A Seleção Brasileira feminina de ginástica artística quebrou um jejum de 11 anos ao retornar a uma final por equipes, mas não conseguiu uma inédita medalha na manhã desta terça-feira. No Campeonato Mundial de Ginástica Artística de 2018, que está acontecendo desde 25 de outubro em Doha, no Catar, as brasileiras alcançaram apenas o sétimo lugar na classificação geral com 159,830 pontos e viram os Estados Unidos no topo do pódio, seguidos de Rússia e China.

O grupo, formado por Flavia Saraiva, Jade Barbosa, Rebeca Andrade, Lorrane Oliveira e Thaís Fidelis, terminou a terceira rotação na terceira colocação. No entanto, após muitas falhas nas barras assimétricas, o último aparelho, perderam pontos e também posições, ficando apenas na sétima posição geral.
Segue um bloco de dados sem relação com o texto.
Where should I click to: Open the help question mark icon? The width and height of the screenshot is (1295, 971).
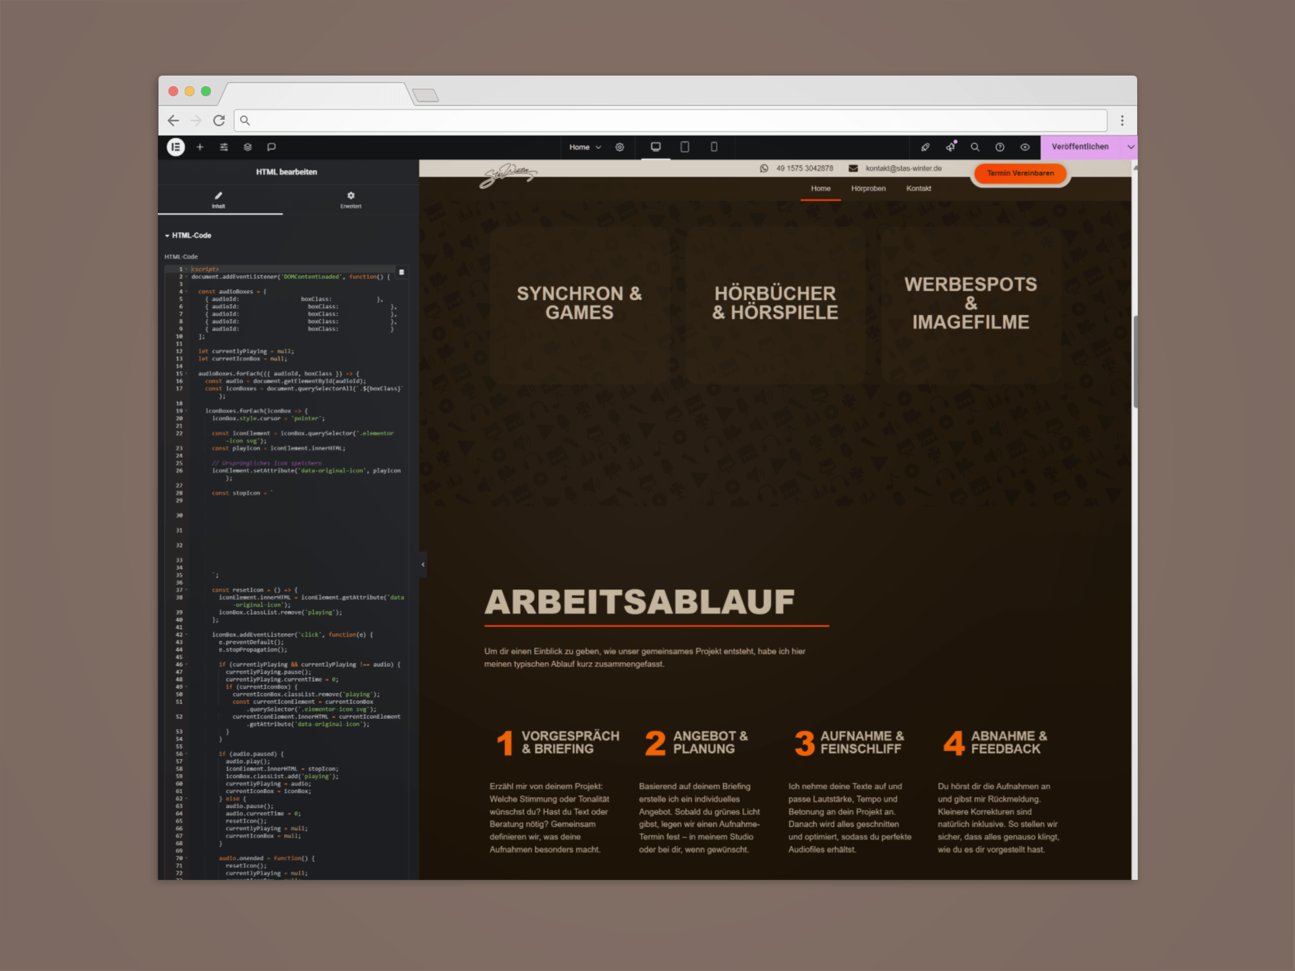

Estados Unidos, com uma Simone Biles pouco concentrada, Rússia, China, Canadá, França e Japão ficaram à frente das brasileiras, enquanto a Alemanha fechou em oitavo.

A primeira rotação foi nas traves. Jade iniciou bem, acertou a acrobacia que a atrapalhou no domingo, mas sofreu uma queda e somou a nota 11,466. Depois dela foi a vez de Rebeca, que cravou praticamente tudo e fechou sua nota em 13,300, um pouco menos que Flavinha, que alcançou os 13,600. A soma total do Brasil foi de 38,065 pontos, ficando na sétima colocação.

Depois foi a vez do solo. Jade iniciou com a nota 13,100, seguida de Flavinha, que praticamente cravou a série e fechou em 13,800. Thaís foi a terceira brasileira no solo, com 13,233, e ajudou a Seleção a somar os 40,133 pontos, ainda garantindo a sétima colocação. Os EUA seguiam disparados na liderança, enquanto a Rússia conseguiu obter uma vantagem sobre a China.

Na terceira rotação, o salto, o Brasil cresceu. Jade foi a primeira e obteve a ótima nota de 14,600, seguida de Flavinha com 14,443 e Rebeca, que fechou em 14,633. Com os 43,666 pontos somados, o sonho do pódio era real, já que as meninas pularam para a terceira posição. No entanto, o quarto e último aparelho, as barras assimétricas, foram o pesadelo da Seleção Brasileira. Jade começou bem, mas teve um desequilíbrio forte e perdeu muitos pontos (12,233), enquanto Flavinha atuou de maneira regular em sua série (12,466). Para finalizar, Rebeca caiu e terminou com 12,966.

A partir de quarta-feira começam as disputas individuais. Caio Souza compete na final individual geral masculina, enquanto na quinta, Flávia Saraiva e Jade Barbosa disputam na modalidade feminina.